Everything follows a child&lt;&gt;parent relationship<p>Has anybody experimented before with a different approach for organizing data in a computer?
======
iamNumber4
No, just call them directories, thinking of them as logical buckets to place
things in them, which can be used to store data or direct you down further to
find and location any information placed within the hierarchy structure.

Please note, if it is not broke don’t fix it. As well as new does not mean
improved.

Also the file system found within computer operating systems were modeled
after ways to categorize and store information that is both easy to use, and
understand. Humans have been using systems like this for so long the inventors
of that system are all but forgotten, as the concept can be seen through out
history from how libraries have organized their collections of knowledge
building, floor, isle, case, shelf, book, page, paragraph, sentence; all of
which are conceptual examples of a directory. As well as other forms of
systems in the same vain, country, state, city, district/neighborhood, street,
block, house, room, file cabinet, drawer, folder, document.

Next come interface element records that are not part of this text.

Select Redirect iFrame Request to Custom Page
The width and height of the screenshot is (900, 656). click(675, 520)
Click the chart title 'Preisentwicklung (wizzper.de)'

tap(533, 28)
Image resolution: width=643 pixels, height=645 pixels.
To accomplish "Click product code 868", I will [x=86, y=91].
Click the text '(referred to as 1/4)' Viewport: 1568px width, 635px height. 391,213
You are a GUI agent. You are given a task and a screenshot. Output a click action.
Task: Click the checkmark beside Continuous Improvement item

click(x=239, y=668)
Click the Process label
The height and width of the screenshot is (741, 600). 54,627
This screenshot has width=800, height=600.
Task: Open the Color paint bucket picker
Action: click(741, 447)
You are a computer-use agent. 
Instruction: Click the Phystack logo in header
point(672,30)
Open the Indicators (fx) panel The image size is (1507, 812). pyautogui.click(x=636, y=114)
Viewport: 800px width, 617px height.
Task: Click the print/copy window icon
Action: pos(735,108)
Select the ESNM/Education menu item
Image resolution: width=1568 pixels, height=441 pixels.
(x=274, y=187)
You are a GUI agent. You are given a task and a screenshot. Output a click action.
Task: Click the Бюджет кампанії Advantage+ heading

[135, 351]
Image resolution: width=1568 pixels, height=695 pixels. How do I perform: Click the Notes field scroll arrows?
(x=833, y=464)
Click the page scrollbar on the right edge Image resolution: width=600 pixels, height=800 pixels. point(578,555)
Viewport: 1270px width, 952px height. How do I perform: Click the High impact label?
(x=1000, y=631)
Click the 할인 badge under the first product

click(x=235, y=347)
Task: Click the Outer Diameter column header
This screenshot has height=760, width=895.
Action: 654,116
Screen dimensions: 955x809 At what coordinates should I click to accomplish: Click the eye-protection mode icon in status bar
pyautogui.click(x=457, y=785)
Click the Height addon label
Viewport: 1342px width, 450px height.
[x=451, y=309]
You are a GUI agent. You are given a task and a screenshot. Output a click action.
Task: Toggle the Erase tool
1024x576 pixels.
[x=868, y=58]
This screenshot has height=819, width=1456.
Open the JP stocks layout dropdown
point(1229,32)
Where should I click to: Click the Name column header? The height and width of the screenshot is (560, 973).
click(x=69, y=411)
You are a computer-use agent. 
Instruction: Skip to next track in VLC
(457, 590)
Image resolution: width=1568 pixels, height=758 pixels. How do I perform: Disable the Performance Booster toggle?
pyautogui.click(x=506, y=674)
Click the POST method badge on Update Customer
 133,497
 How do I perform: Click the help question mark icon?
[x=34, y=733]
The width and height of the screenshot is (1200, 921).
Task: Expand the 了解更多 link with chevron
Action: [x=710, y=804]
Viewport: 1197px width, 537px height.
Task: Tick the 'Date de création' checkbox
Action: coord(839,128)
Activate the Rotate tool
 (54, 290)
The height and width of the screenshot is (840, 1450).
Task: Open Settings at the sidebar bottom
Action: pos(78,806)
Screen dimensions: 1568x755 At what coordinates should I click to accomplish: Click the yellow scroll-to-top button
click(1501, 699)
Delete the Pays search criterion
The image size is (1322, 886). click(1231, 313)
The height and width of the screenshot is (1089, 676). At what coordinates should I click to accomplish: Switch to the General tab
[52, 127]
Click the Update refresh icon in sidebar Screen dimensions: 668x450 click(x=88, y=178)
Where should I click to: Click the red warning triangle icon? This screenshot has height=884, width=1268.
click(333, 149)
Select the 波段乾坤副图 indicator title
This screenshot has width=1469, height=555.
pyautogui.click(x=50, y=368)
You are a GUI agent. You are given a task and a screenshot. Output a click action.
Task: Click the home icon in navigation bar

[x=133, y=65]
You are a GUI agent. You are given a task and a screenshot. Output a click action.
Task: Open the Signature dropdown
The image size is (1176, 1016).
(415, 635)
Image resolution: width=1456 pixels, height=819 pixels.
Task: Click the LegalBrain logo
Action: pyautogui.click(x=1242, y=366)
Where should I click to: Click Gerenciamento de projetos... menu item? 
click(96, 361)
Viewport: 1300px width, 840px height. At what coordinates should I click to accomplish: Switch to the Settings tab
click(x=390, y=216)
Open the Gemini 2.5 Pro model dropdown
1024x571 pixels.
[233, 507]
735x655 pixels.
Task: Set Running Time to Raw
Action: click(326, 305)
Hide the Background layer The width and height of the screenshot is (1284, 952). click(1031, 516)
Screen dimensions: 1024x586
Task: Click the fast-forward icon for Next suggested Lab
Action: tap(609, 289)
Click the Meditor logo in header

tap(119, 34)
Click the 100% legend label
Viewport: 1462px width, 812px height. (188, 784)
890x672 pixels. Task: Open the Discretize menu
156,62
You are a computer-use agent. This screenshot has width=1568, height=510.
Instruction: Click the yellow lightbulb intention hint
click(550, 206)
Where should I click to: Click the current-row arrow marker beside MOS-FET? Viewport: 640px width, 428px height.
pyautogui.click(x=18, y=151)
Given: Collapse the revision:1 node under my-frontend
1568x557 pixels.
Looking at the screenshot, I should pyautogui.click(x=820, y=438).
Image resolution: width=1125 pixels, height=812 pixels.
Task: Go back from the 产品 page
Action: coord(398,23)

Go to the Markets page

Then as other suggestions in comments relational databases having database,
table, row, column.

Each of those are also the concept of a directory.

Which can be defined as the ability to hold something, including more
directories.

And a storage system can be described as a system of associated directories
with a means of linking, nesting, indexing to provide means of navigation for
location of things held within the system.

So, if there is a better way, humans have not yet grasped upon or discovered
yet.

If you have ideas, go for it, but make sure your not reinventing the age old
design with different nomenclature. You may also like looking into graph
theory and object oriented design as areas of topics to learn about/discover.

------
als0
I think there have been many unsuccessful attempts to simply treat data
storage as entries in a relational database. The most well known one was WinFS
[https://en.wikipedia.org/wiki/WinFS](https://en.wikipedia.org/wiki/WinFS)

------
onion2k
I always thought SQL would make a nice filesystem interface. People have
experimented with doing it - [http://etia.co.uk/](http://etia.co.uk/)